In the closing lines of the letter, Cronkite mentioned that he had obtained an exclusive interview with “General Kepner of fighter command.” The story ran three weeks later in American newspapers. On November 19, the New York World-Telegram printed a dispatch from Cronkite that began:
LONDON, Nov. 19—Maj. Gen. William E. Kepner, chief of the Eighth Air Force fighter command, said today that the German air force had been defeated “at every turn” and the Nazis no longer were capable of building enough fighters to stop the Allied bombing offensive.
The Eighth Bomber Command suffered heavy losses in the summer and fall of 1943 in its daily “precision bombing” attacks on German targets, most disastrously in two raids on the ball-bearing factories in Schweinfurt. In the first raid, on August 17, which hit nearby Regensburg as well, the Americans lost 147 of the 376 bombers dispatched; in the second raid, October 14, 291 bombers were sent out and 60 of those failed to return. Despite these losses, as Cronkite reported in November, the air war over Europe was finally beginning to tip to the Allies’ advantage. Germany was losing experienced fighter pilots and aircraft at an alarming and irreplaceable rate. German air strategists decided to pull much of their fighter force out of northern France and back to Germany, which proved a major advantage to Allied invasion forces the following spring.
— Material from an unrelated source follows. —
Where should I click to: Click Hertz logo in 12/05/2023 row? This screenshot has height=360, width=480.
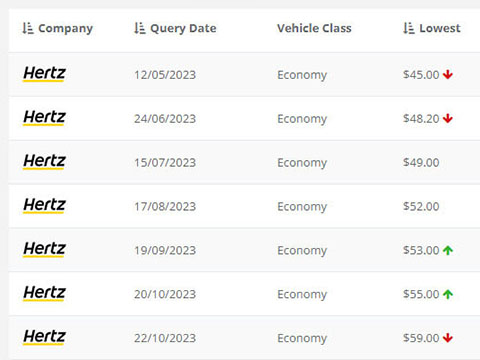point(44,74)
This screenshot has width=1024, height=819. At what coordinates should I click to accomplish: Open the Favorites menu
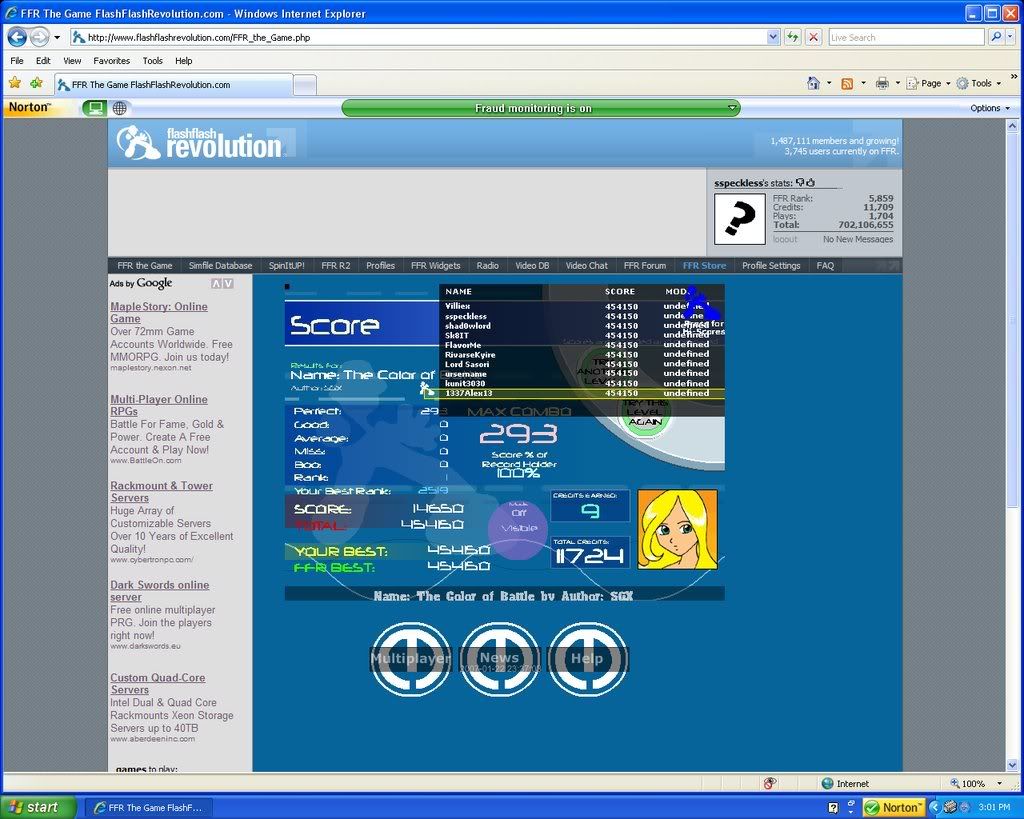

Harry Ferguson, in this letter, was a veteran UP sportswriter and an assistant general news manager for the wire service.
Sunday, October 31, 1943
I’ve just written a V-mailer to Dad with a very clever introduction. I said: “The calendar says that this is Halloween. So I thought I’d come around and ring your doorbell.” Could I ring yours too, honey. As a matter of fact, I’d like a trick or treat from you. I’d like to rattle your windows, and stick a pin in your doorbell.
(The air raid sirens just went off—in fact, are still going. What an unearthly sound that is. They went last night and the planes didn’t even get into the outskirts. Everybody just sits them out nowadays because things so seldom happen. I’m knocking on wood, and going on writing. If the guns begin going I’ll probably leave you for a second to stick my head out the window. I’m with air raids like I used to be with fires—remember?)
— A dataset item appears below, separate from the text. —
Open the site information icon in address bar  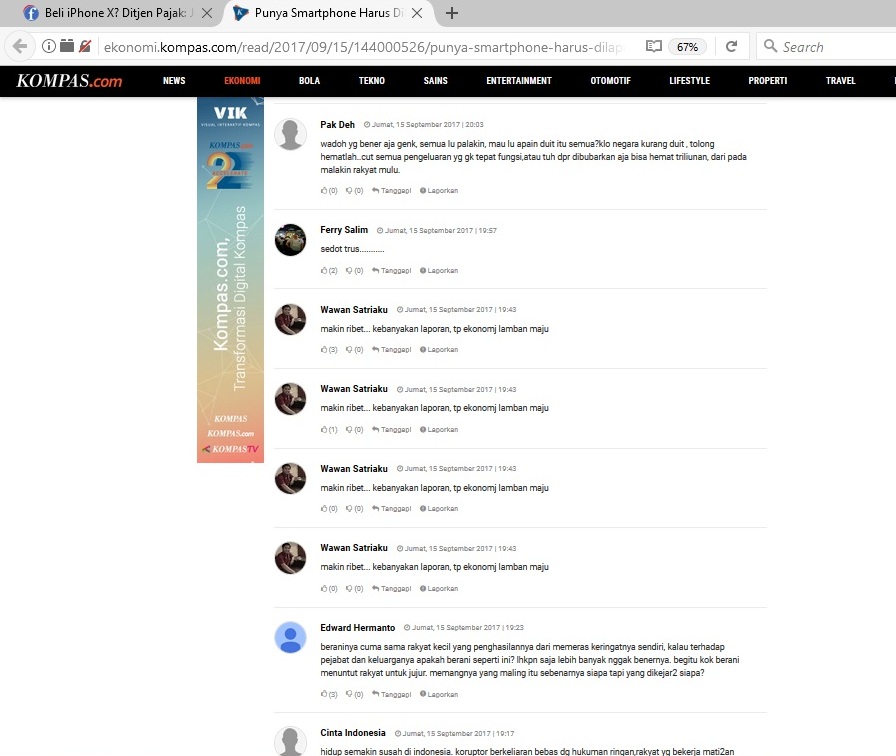click(48, 46)
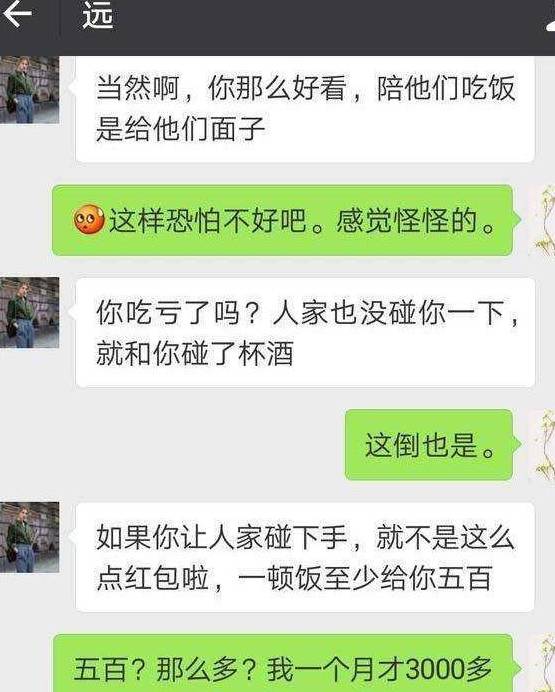Tap my avatar beside the "五百？那么多" message
The width and height of the screenshot is (555, 692).
[x=542, y=664]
I made two short trips out of town this week, but I returned from both of them within the same day, so I’ve to all intents and purposes been in town all week, a phenomena which I hope grows commonplace. I’ve been working my head off in the office and running around town to the Air Ministry and other news sources, but it is welcome relief to be able to sleep in your own bed every night. Three nights I worked this week and the other three I took off.
On two of the nights off I went to the movies, the first I’ve seen in almost a month. One of them was “Stage Door Canteen” which I saw with Bill Dickinson. It was a good entertainment but certainly not a great movie. One nostalgic touch, which was almost too much to stand, was the frequent playing of “Goodnight, Sweetheart,” as the Canteen closed for the night. It reminded me of the wonderful dances we’ve had together in our seven years. The other was the Fred Astaire-Joan Leslie thing, the title of which I’m afraid I’ve forgotten. It was the usual good, light Astaire with one terrific number—“Set ’em Up, Joe” or something like that. I hope you see it. The third night off I attended an American Correspondents’ Association cocktail party for Irving Berlin. Berlin played the piano and everybody sang old Berlin numbers. They are still terrific numbers, but Berlin plays a piano with ten chords learned in ten easy lessons, and his singing matches his playing …
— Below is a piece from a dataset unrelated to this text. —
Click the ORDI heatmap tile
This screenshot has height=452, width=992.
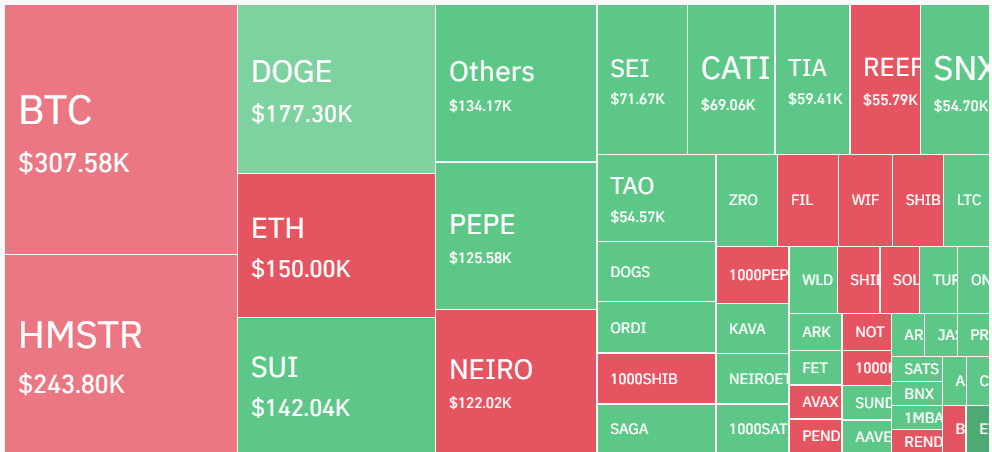pyautogui.click(x=656, y=327)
Speaking of good numbers, have you heard the Mills Brothers recording of “Paper Doll?” It, for my money, will go down with the old popular classics such as “Melancholy Baby,” “My Gal Sal,” and the rest. It is wonderful. The bar downstairs has had it about two days and already the grooves are wearing out. If I had a record-player I think I’d have it on all day long.
I’ve just returned to the letter after standing in the blacked-out window of my bedroom watching the raid. They put up a heluva barrage tonight but the shells were bursting above the overcast and the show was spoiled. The guns nearby fired, jarring my eye teeth. I could hear the plane and watch the searchlights tracking it, apparently through the clouds. Then when the searchlights apparently had it almost directly overhead the guns went. The flashes of the guns made every detail of the buildings around stand out, including the men standing on the Dorchester roof. If the plane dropped anything I couldn’t distinguish the bomb burst from the shell fire. Then these guns nearby quit and the next battery on up the road took up the fire, and so it went clear across London. And when the guns miles away were firing, their flash still lit the skyline. You can hear the whistle of the shells going up, and then the toy-like bursts far overhead. Just now the “all clear” went and in a few hours Berlin Radio will be on the air with an account of the flattening of London. Those liars. Why, even the busses keep on running, people keep on hailing cabs, and the bicycling night-workers peddle their way on homeward …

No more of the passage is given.